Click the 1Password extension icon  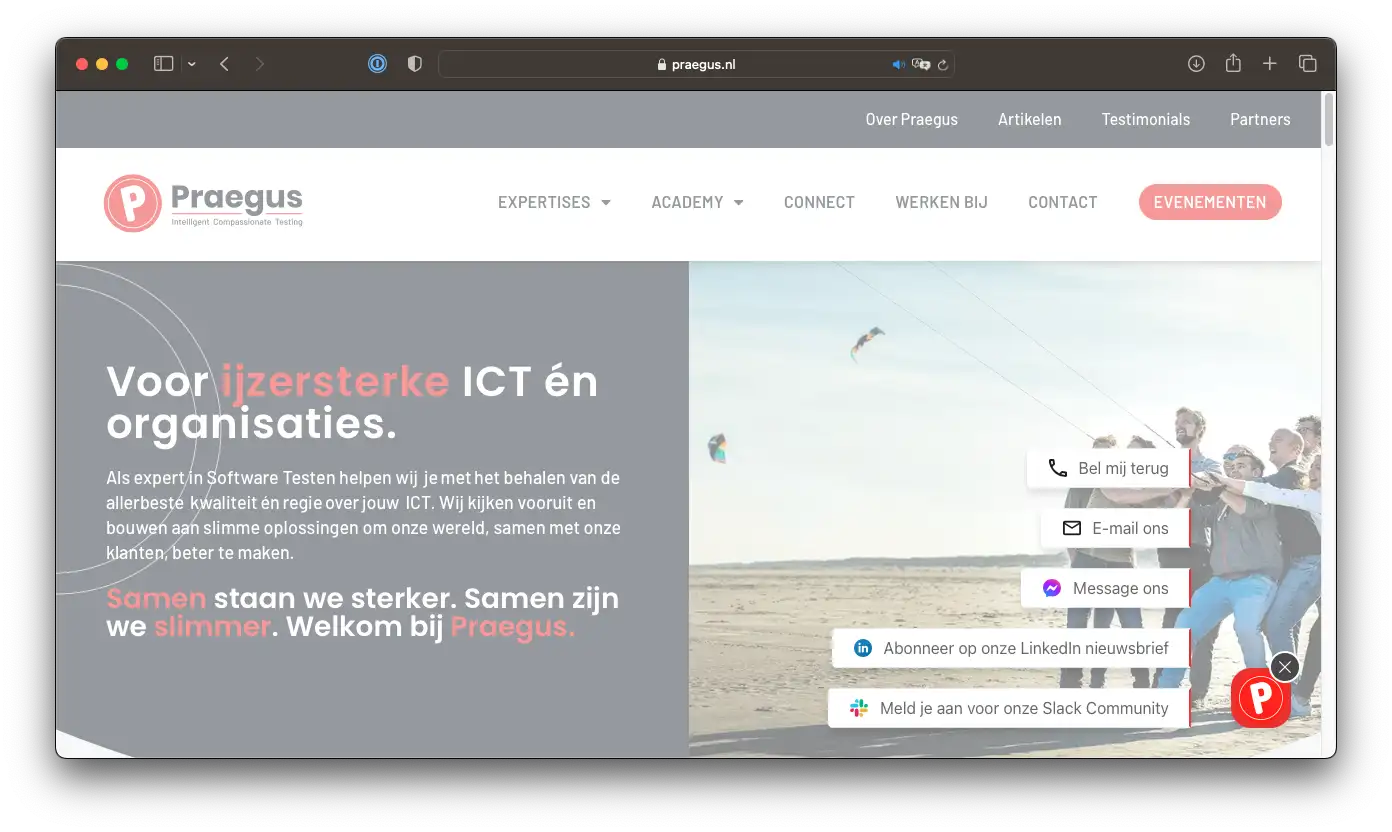[x=377, y=64]
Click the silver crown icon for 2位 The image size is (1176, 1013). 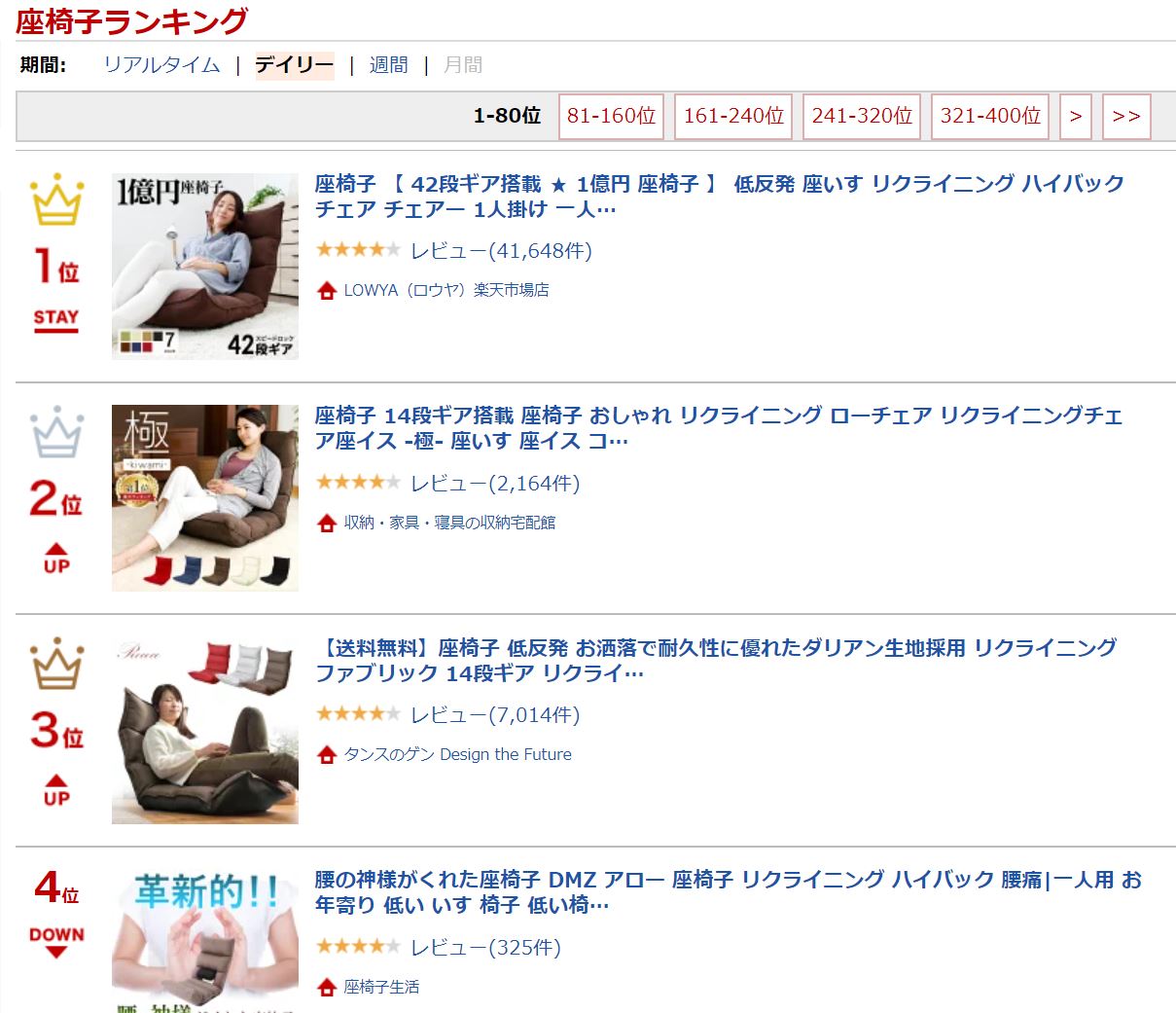(x=57, y=431)
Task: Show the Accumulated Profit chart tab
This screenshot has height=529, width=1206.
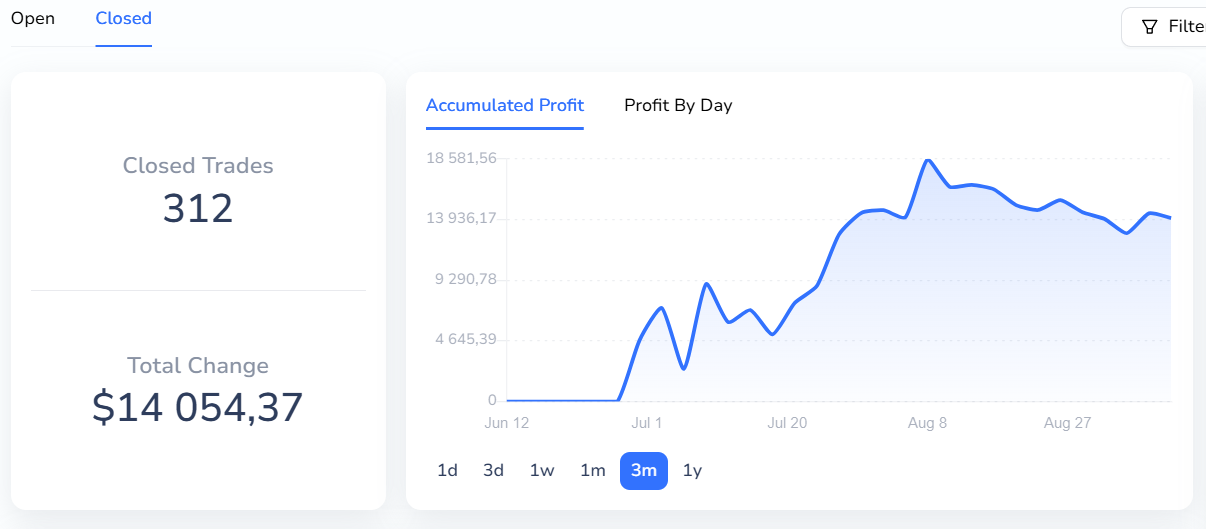Action: (505, 105)
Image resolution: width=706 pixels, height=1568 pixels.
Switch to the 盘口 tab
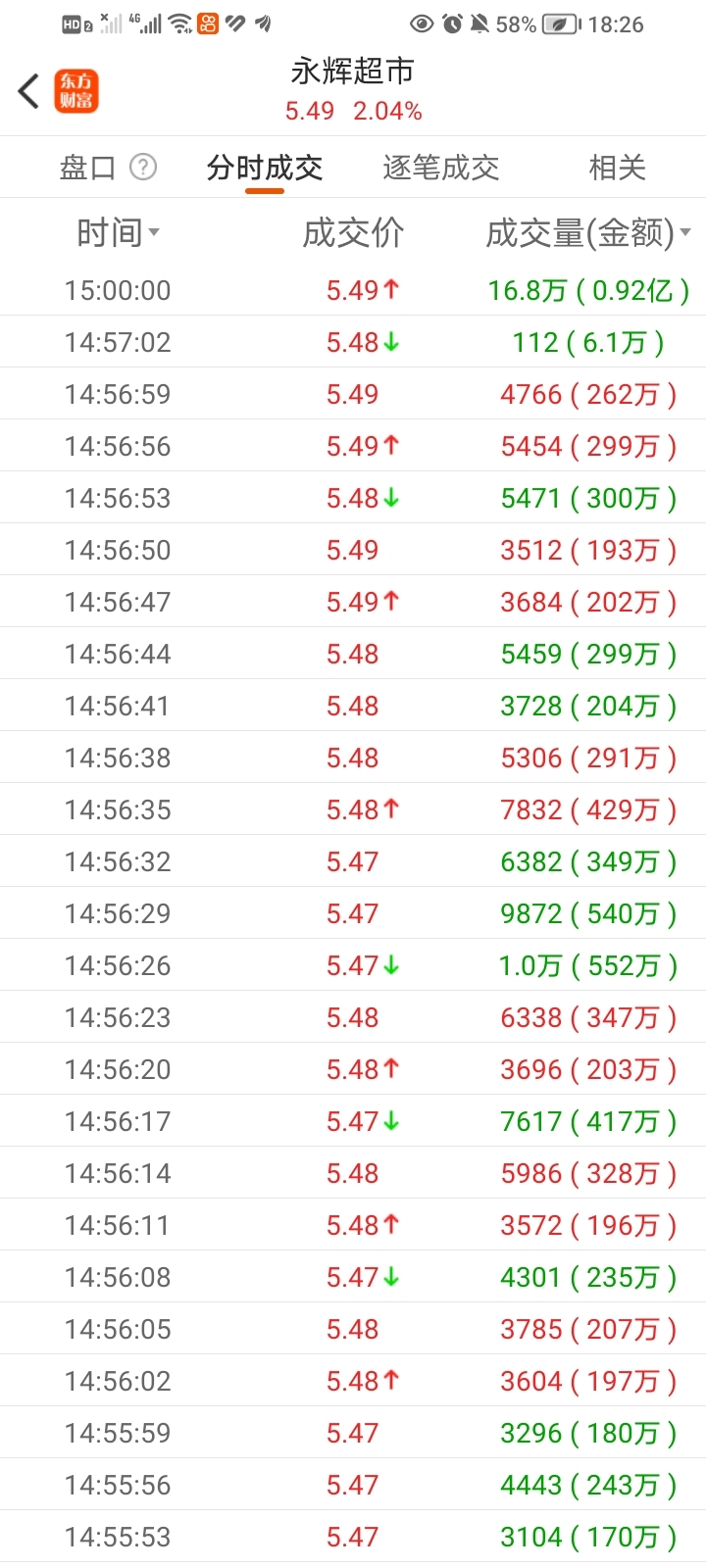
────
◆ EXERCISE: Retype, word for word, only the line holding "This screenshot has height=529, width=1206." and the lines after it through the final line of the listing above, and leave every picture out.

◆ EXERCISE ANSWER:
This screenshot has height=529, width=1206.
Action: (505, 105)
Image resolution: width=706 pixels, height=1568 pixels.
Switch to the 盘口 tab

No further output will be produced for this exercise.